■ Problem to work on
The response must reproduce every record below without alteration.

■ Data shown
--- START ---
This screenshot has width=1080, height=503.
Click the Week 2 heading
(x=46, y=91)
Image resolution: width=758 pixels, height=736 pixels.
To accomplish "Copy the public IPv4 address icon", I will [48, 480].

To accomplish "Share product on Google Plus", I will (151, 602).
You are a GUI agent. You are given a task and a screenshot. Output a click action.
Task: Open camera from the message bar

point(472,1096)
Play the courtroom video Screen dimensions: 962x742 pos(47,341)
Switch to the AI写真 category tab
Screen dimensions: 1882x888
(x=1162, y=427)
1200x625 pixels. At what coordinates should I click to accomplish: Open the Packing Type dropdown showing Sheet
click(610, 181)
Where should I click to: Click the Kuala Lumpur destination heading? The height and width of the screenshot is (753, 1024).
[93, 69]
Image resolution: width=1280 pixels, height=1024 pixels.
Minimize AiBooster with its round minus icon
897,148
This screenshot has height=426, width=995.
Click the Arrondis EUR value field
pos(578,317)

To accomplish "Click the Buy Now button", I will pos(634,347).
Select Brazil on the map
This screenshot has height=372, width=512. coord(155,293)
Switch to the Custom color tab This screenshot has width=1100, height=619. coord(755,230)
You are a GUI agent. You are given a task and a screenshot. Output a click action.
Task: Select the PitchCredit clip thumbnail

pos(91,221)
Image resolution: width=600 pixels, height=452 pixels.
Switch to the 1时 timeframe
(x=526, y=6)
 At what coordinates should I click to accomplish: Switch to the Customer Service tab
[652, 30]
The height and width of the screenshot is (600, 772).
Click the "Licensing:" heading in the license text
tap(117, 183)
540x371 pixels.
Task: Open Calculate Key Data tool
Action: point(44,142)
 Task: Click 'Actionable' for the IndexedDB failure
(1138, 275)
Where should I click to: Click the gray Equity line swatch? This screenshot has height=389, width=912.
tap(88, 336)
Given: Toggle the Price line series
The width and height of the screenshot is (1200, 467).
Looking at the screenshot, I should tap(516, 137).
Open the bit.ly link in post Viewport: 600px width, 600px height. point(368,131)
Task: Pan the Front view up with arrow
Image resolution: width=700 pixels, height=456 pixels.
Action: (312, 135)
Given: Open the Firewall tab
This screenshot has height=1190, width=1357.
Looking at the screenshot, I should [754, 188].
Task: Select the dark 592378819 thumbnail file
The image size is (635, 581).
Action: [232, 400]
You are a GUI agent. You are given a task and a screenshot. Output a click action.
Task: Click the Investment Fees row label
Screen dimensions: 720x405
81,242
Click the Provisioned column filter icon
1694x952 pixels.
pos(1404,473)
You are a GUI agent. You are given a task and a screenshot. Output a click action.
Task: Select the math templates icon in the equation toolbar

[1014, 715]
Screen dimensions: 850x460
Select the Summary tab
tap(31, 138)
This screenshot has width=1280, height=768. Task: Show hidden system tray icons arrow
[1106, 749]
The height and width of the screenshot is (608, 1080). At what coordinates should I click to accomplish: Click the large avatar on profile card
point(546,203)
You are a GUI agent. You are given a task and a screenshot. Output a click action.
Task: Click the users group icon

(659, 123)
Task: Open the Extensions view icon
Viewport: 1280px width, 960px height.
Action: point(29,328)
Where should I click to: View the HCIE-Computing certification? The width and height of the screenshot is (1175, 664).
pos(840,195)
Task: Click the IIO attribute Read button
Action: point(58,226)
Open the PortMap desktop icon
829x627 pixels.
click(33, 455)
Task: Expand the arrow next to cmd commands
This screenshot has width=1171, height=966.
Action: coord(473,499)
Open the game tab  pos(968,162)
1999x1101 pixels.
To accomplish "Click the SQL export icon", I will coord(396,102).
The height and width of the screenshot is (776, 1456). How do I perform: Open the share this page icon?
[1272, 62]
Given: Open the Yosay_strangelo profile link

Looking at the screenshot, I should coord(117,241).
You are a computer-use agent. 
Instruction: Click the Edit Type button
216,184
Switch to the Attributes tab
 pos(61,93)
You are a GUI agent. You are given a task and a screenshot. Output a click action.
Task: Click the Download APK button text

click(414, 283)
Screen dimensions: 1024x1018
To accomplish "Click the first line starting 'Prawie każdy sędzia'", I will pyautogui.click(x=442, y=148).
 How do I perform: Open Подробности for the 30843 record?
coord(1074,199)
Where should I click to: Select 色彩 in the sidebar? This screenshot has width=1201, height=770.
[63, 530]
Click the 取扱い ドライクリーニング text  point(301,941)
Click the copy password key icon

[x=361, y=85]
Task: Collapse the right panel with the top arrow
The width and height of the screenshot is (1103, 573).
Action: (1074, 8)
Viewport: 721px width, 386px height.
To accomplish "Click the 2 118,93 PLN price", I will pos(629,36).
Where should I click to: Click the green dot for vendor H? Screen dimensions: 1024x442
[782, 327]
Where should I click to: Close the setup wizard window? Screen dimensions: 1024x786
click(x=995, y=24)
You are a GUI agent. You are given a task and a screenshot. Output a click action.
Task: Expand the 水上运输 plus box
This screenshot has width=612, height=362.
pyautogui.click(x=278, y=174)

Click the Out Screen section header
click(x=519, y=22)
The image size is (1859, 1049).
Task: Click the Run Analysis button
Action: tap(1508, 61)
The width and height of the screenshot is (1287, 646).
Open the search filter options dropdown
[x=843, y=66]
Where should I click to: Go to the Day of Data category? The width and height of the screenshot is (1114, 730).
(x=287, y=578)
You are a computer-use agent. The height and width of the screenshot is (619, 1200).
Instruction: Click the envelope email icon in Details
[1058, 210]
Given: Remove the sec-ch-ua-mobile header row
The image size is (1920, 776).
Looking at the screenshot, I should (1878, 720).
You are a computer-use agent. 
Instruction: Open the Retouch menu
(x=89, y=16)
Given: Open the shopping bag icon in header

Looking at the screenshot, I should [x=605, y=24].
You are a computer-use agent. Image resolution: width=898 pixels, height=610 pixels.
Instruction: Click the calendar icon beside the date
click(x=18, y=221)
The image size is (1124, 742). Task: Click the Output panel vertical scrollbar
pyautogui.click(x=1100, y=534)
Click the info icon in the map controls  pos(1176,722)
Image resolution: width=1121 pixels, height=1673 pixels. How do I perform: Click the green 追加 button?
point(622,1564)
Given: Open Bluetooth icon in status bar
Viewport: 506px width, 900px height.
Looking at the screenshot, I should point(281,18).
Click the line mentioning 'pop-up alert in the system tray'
--- END ---
■ Task response
This screenshot has width=1080, height=503.
Click the Week 2 heading
(x=46, y=91)
Image resolution: width=758 pixels, height=736 pixels.
To accomplish "Copy the public IPv4 address icon", I will [48, 480].

To accomplish "Share product on Google Plus", I will (151, 602).
You are a GUI agent. You are given a task and a screenshot. Output a click action.
Task: Open camera from the message bar

point(472,1096)
Play the courtroom video Screen dimensions: 962x742 pos(47,341)
Switch to the AI写真 category tab
Screen dimensions: 1882x888
(x=1162, y=427)
1200x625 pixels. At what coordinates should I click to accomplish: Open the Packing Type dropdown showing Sheet
click(610, 181)
Where should I click to: Click the Kuala Lumpur destination heading? The height and width of the screenshot is (753, 1024).
[93, 69]
Image resolution: width=1280 pixels, height=1024 pixels.
Minimize AiBooster with its round minus icon
897,148
This screenshot has height=426, width=995.
Click the Arrondis EUR value field
pos(578,317)

To accomplish "Click the Buy Now button", I will pos(634,347).
Select Brazil on the map
This screenshot has height=372, width=512. coord(155,293)
Switch to the Custom color tab This screenshot has width=1100, height=619. coord(755,230)
You are a GUI agent. You are given a task and a screenshot. Output a click action.
Task: Select the PitchCredit clip thumbnail

pos(91,221)
Image resolution: width=600 pixels, height=452 pixels.
Switch to the 1时 timeframe
(x=526, y=6)
 At what coordinates should I click to accomplish: Switch to the Customer Service tab
[652, 30]
The height and width of the screenshot is (600, 772).
Click the "Licensing:" heading in the license text
tap(117, 183)
540x371 pixels.
Task: Open Calculate Key Data tool
Action: point(44,142)
 Task: Click 'Actionable' for the IndexedDB failure
(1138, 275)
Where should I click to: Click the gray Equity line swatch? This screenshot has height=389, width=912.
tap(88, 336)
Given: Toggle the Price line series
The width and height of the screenshot is (1200, 467).
Looking at the screenshot, I should tap(516, 137).
Open the bit.ly link in post Viewport: 600px width, 600px height. point(368,131)
Task: Pan the Front view up with arrow
Image resolution: width=700 pixels, height=456 pixels.
Action: (312, 135)
Given: Open the Firewall tab
This screenshot has height=1190, width=1357.
Looking at the screenshot, I should [754, 188].
Task: Select the dark 592378819 thumbnail file
The image size is (635, 581).
Action: [232, 400]
You are a GUI agent. You are given a task and a screenshot. Output a click action.
Task: Click the Investment Fees row label
Screen dimensions: 720x405
81,242
Click the Provisioned column filter icon
1694x952 pixels.
pos(1404,473)
You are a GUI agent. You are given a task and a screenshot. Output a click action.
Task: Select the math templates icon in the equation toolbar

[1014, 715]
Screen dimensions: 850x460
Select the Summary tab
tap(31, 138)
This screenshot has width=1280, height=768. Task: Show hidden system tray icons arrow
[1106, 749]
The height and width of the screenshot is (608, 1080). At what coordinates should I click to accomplish: Click the large avatar on profile card
point(546,203)
You are a GUI agent. You are given a task and a screenshot. Output a click action.
Task: Click the users group icon

(659, 123)
Task: Open the Extensions view icon
Viewport: 1280px width, 960px height.
Action: point(29,328)
Where should I click to: View the HCIE-Computing certification? The width and height of the screenshot is (1175, 664).
pos(840,195)
Task: Click the IIO attribute Read button
Action: point(58,226)
Open the PortMap desktop icon
829x627 pixels.
click(33, 455)
Task: Expand the arrow next to cmd commands
This screenshot has width=1171, height=966.
Action: coord(473,499)
Open the game tab  pos(968,162)
1999x1101 pixels.
To accomplish "Click the SQL export icon", I will coord(396,102).
The height and width of the screenshot is (776, 1456). How do I perform: Open the share this page icon?
[1272, 62]
Given: Open the Yosay_strangelo profile link

Looking at the screenshot, I should coord(117,241).
You are a computer-use agent. 
Instruction: Click the Edit Type button
216,184
Switch to the Attributes tab
 pos(61,93)
You are a GUI agent. You are given a task and a screenshot. Output a click action.
Task: Click the Download APK button text

click(414, 283)
Screen dimensions: 1024x1018
To accomplish "Click the first line starting 'Prawie każdy sędzia'", I will pyautogui.click(x=442, y=148).
 How do I perform: Open Подробности for the 30843 record?
coord(1074,199)
Where should I click to: Select 色彩 in the sidebar? This screenshot has width=1201, height=770.
[63, 530]
Click the 取扱い ドライクリーニング text  point(301,941)
Click the copy password key icon

[x=361, y=85]
Task: Collapse the right panel with the top arrow
The width and height of the screenshot is (1103, 573).
Action: (1074, 8)
Viewport: 721px width, 386px height.
To accomplish "Click the 2 118,93 PLN price", I will pos(629,36).
Where should I click to: Click the green dot for vendor H? Screen dimensions: 1024x442
[782, 327]
Where should I click to: Close the setup wizard window? Screen dimensions: 1024x786
click(x=995, y=24)
You are a GUI agent. You are given a task and a screenshot. Output a click action.
Task: Expand the 水上运输 plus box
This screenshot has width=612, height=362.
pyautogui.click(x=278, y=174)

Click the Out Screen section header
click(x=519, y=22)
The image size is (1859, 1049).
Task: Click the Run Analysis button
Action: tap(1508, 61)
The width and height of the screenshot is (1287, 646).
Open the search filter options dropdown
[x=843, y=66]
Where should I click to: Go to the Day of Data category? The width and height of the screenshot is (1114, 730).
(x=287, y=578)
You are a computer-use agent. The height and width of the screenshot is (619, 1200).
Instruction: Click the envelope email icon in Details
[1058, 210]
Given: Remove the sec-ch-ua-mobile header row
The image size is (1920, 776).
Looking at the screenshot, I should (1878, 720).
You are a computer-use agent. 
Instruction: Open the Retouch menu
(x=89, y=16)
Given: Open the shopping bag icon in header

Looking at the screenshot, I should [x=605, y=24].
You are a computer-use agent. Image resolution: width=898 pixels, height=610 pixels.
Instruction: Click the calendar icon beside the date
click(x=18, y=221)
The image size is (1124, 742). Task: Click the Output panel vertical scrollbar
pyautogui.click(x=1100, y=534)
Click the info icon in the map controls  pos(1176,722)
Image resolution: width=1121 pixels, height=1673 pixels. How do I perform: Click the green 追加 button?
point(622,1564)
Given: Open Bluetooth icon in status bar
Viewport: 506px width, 900px height.
Looking at the screenshot, I should point(281,18).
Click the line mentioning 'pop-up alert in the system tray'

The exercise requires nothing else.